Antonio Peticov, serigrafia
O megacronista que escreve para o hiperjornal dominical não encontra assunto na tarde de sábado, véspera da publicação, para a crônica do dia seguinte. Lê e relê os jornais, encontra apenas mediocridade, burrice, falta de imaginação, mau gosto, e ele precisa escrever a bendita crônica.
Ele pede socorro às manchetes porque está seco de ideias. Sabe isso? seco de ideias? cabeça vazia? nada nada nada vem ao bestunto, se recusa a apelar para as bolsonarites que abundam na mídia, não deseja repetir o erro de seus colegas cronistas que caem na armadilha e respondem às canalhices, aos destemperos, à insanidade geral, ele deseja preservar a lucidez, escrever algo que importe de fato a seus leitores.
Terraplanistas?
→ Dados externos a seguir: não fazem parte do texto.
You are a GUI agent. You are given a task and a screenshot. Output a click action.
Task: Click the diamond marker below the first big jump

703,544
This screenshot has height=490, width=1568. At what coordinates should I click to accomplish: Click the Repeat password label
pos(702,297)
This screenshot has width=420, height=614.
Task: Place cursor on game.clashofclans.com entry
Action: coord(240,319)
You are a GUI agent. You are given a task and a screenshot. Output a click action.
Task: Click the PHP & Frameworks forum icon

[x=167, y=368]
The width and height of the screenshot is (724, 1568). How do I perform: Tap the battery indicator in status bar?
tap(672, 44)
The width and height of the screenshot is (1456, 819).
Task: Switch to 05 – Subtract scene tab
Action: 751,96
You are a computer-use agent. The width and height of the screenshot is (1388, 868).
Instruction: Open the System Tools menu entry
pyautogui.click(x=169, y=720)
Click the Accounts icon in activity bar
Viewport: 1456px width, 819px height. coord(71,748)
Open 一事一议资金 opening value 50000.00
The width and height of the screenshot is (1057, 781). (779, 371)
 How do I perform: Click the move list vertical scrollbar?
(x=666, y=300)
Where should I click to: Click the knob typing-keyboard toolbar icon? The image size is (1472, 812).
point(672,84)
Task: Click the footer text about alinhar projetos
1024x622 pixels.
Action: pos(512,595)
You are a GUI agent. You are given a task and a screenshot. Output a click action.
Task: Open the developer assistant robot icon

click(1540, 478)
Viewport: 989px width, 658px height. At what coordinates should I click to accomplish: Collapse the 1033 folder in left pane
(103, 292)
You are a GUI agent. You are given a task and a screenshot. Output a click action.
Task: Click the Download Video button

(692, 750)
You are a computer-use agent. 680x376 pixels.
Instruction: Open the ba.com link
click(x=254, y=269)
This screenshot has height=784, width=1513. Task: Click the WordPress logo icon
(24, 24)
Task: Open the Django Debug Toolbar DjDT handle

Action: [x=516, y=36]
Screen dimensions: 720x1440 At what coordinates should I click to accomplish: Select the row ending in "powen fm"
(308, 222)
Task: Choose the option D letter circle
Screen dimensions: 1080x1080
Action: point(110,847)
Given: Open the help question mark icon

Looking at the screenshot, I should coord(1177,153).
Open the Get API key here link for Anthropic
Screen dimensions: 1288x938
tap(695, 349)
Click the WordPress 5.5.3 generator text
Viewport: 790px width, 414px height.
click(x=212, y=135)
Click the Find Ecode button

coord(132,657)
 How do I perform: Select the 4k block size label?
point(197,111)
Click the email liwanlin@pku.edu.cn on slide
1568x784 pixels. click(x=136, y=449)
O que escrever sobre eles quando comemoramos 500 anos da circum-navegação da Terra por Fernão de Magalhães e Elcano iniciada em setembro de 1519? (Talvez escreva sobre Elcano, mas quem haverá de ler?) Desde então já se sabia que a terra era redonda! Há 500 anos!
Atacar os criacionistas do prefeito, para quê? Fundamentalistas não mudam de opinião, sejam do Boko Haram ou de qualquer outra seita. Melhor deixá-los na santa paz da ignorância.
Falar mal de políticos perdeu a graça; uns poucos estão na cadeia, para servir de exemplo; adianta? Outro dia recebi interessante mensagem de autor desconhecido: “Aplaudir político por fazer obra com o dinheiro público é o mesmo que aplaudir caixa eletrônico por entregar nosso próprio dinheiro!” Pior é aplaudir o discurso demagógico e mentiroso de certos políticos. Não, ele não escreveria sobre a política suja.
Mas ele precisa escrever e a cabeça permanece vazia.
Futebol? Como escrever sobre futebol com o Corinthians jogando desse jeito? A Seleção patinando patinando patinando a ponto de perder para o Peru. Fora Tite, alguns já começam a gritar. Neymar? Quem é Neymar? Agora, Federer e Touro Miura todo mundo conhece.
A cabeça oca de tudo, resolve deixar o computador no modo repouso e ir à praia. Lá certamente encontraria assunto para escrever sua crônica obrigatória. Praia é uma festa, ele pensa.
O cronista atravessa dois quarteirões e está na praia. Para enorme espanto seu, a praia está deserta, completamente deserta, não há alma viva no raio de dez quilômetros, nada de sorveteiros vendedores de chapéu brinco rede tatoo empada suco água-mineral refrigerante cerveja rede cachorro-quente quibe rede esfirra biquíni saída-de-praia rede melancia-em-fatias camarão-frito nem um simples baseado poderia comprar nem rede nada de peitos e bundas. Completamente vazia, como a cabeça dele.
Então se lembra do tal promotor que reclama do salário de R$ 24 mil e vive no “miserê”; procurado pela imprensa, o magistrado informa que se afastou por razões de saúde.
Em vez da crônica, entregou ao jornal um atestado médico. Falso, naturalmente.